How long will Brexit haunt Indian markets and how far could they fall in the near term?
 
I think the impact will be over in a few days, unless there are other disturbing developments like more countries leaving the EU or some funds or financial institutions going bust due to currency or market volatility. Fears about Brexit are exaggerated. At this point, it does not appear to be a Lehman Brothers kind of crisis, which had a domino effect on the financial system.

For Indian markets, watch global developments in the wake of Brexit, along with the monsoon, inflation, economic growth, industrial production and reforms. In the near term, the market will remain range-bound and will follow fundamentals and corporate earnings in the long term.

The general perception is that Brexit will slow down the EU as well as global economies. How can Indian companies grow in that scenario?

The immediate impact of Brexit will be on the UK, where entrepreneurs might hold back new investments, leading to slow growth. But, I am sure the UK will find ways to mitigate the damage. The underlying factors for Brexit were political and not economic. People wanted to vote against immigration and not against free trade. The UK might negotiate trade agreements with the other EU countries, as Norway and Switzerland have done. Although other EU countries may negotiate hard to make up for immigration policy, the UK does have most favoured nation (MFN) status and will not have a duty regime more adverse than non-EU countries. It is not a reversal of free trade or end of globalisation.
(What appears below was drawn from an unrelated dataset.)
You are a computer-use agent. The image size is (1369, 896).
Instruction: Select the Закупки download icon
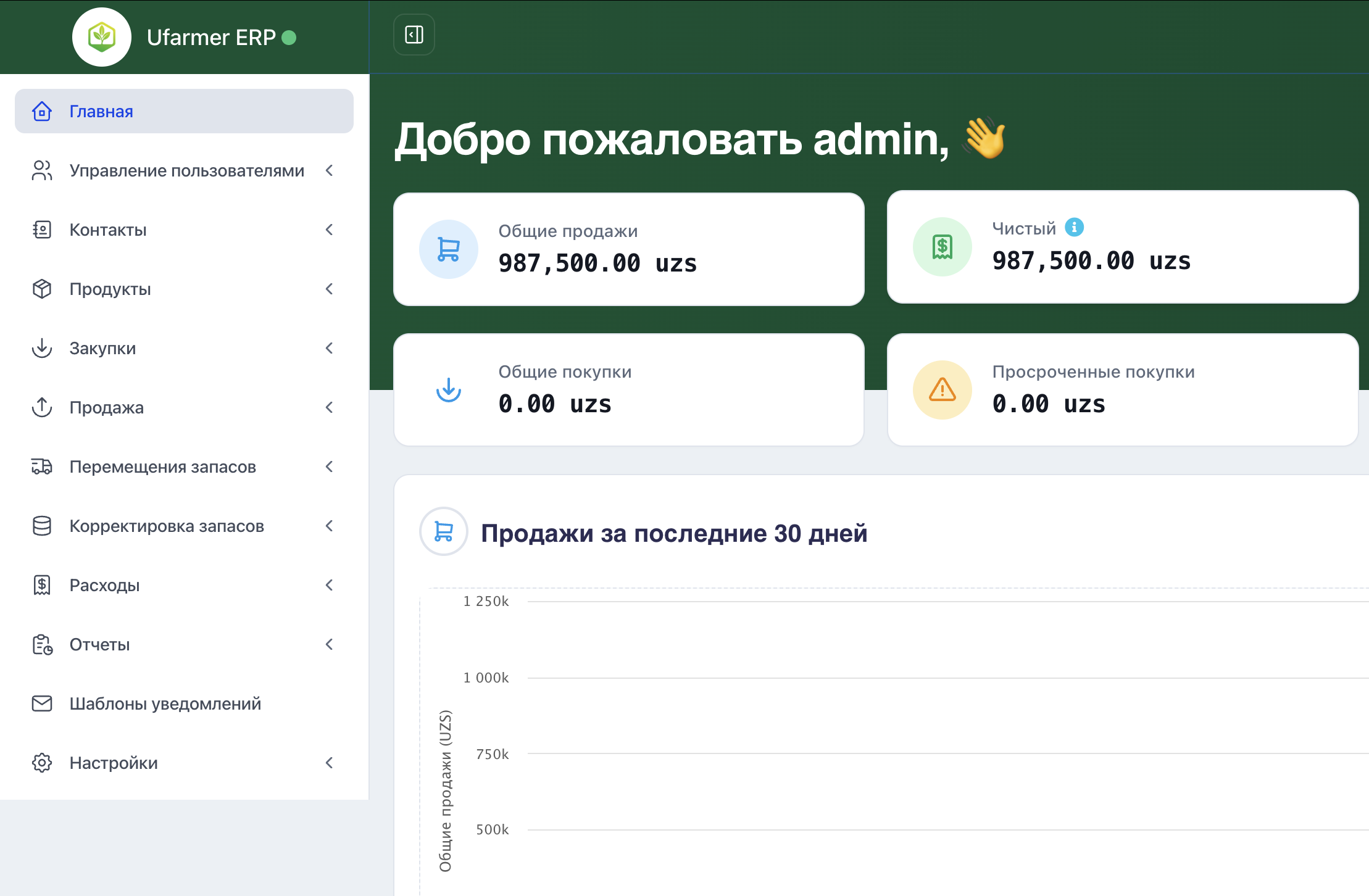coord(42,348)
Large economies outside the EU also have been making cross-border investments and easing trade rules under the framework of the World Trade Organization, and through bilateral treaties.

The P/E ratio of the Indian market is high and India is highly exposed to trade with the EU. Will it not be a hurdle for companies exposed to that area to grow?
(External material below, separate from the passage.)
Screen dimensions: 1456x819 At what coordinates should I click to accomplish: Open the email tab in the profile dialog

The PE of the Indian market has traditionally been higher, reflecting expectations of earnings growth, as well as superior quality of earnings. India is the fastest growing economy in the world. Our economy is hugely domestic-oriented and vulnerability to the EU turmoil is not significant. The Brexit process will take at least two years and many new scenarios will emerge in the interim. The impact will be only on a handful of Indian companies; most of them and the economy will be unscathed.
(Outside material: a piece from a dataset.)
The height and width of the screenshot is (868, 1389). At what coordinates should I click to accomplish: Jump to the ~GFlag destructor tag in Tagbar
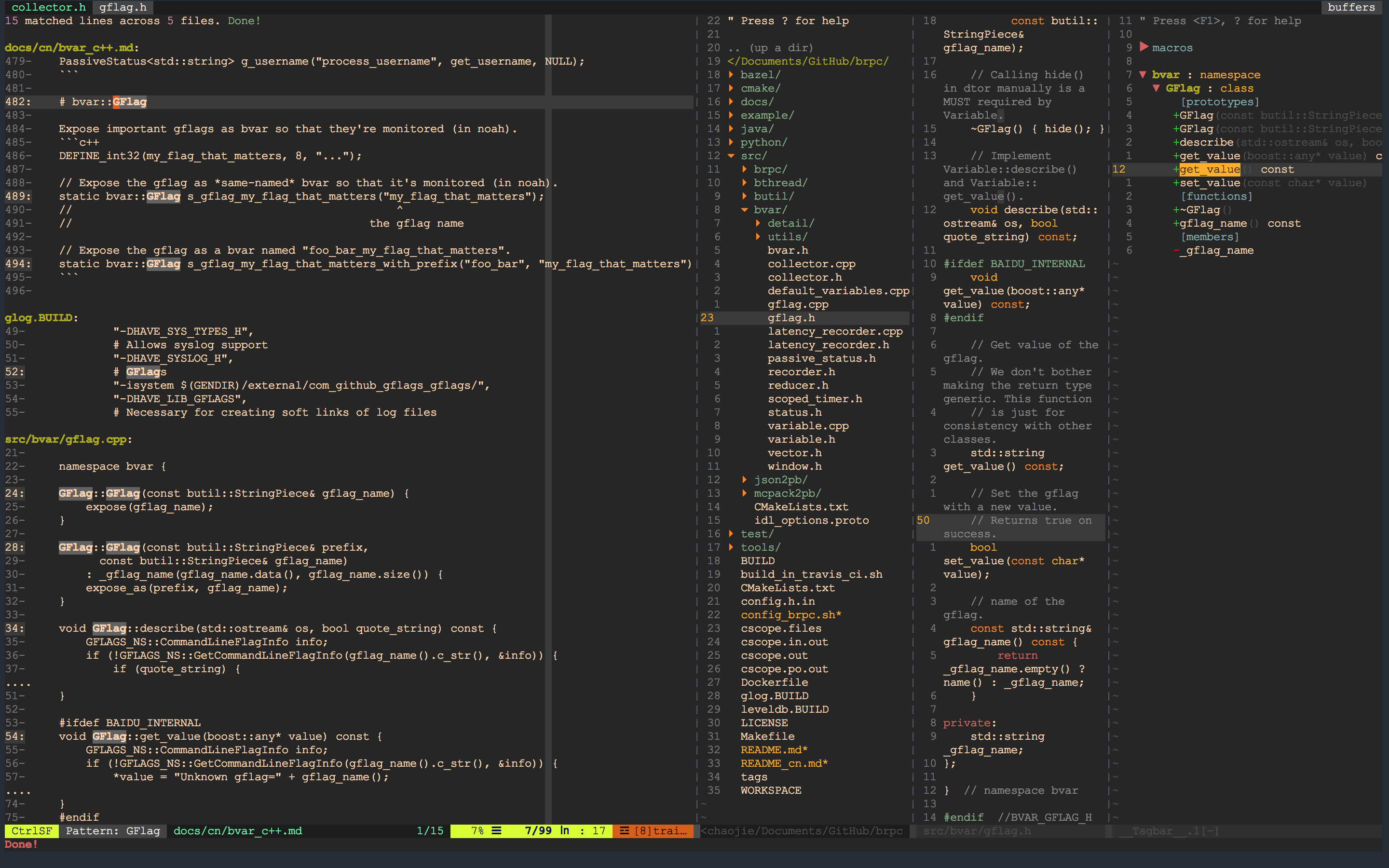pos(1202,210)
Which sectors and companies should investors enter and exit in the current scenario?

Only a few companies that are impacted directly, those with large exposure to the UK and the European Union, may be affected in the short term. You can build a portfolio across sectors and companies and can look at stocks from a bottom-up approach of fundamentals and valuations. One need not worry about the broader Indian market.

What are your expectations from the June quarter results? The effect of Brexit might be seen in coming quarters. Does that mean earnings have peaked?

The June quarter results will show slow recovery and corporate results will be a mixed bag. I do not see a significant impact of Brexit on corporate earnings in the coming quarters. It will impact only a handful of companies.

I think corporate earnings growth will start rebounding from the second half of the financial year and end the year with double-digit growth. Earnings growth can accelerate to 15-18 per cent in 2017-18. Longer term markets will follow the earnings growth trajectory.

The rupee is weakening and FCNR redemption may further exert pressure. Will it delay foreign inflows into the Indian market?

A minor correction in the rupee cannot be termed a weakening. Rather, one should be reassured of Indian economy's inherent strength because of the rupee's resilience in such an extraordinary event. Also, the government and the Reserve Bank of India are well prepared for FCNR redemptions. Foreign portfolio investment flow to India will continue to be driven by India's strong as well as improving fundamentals.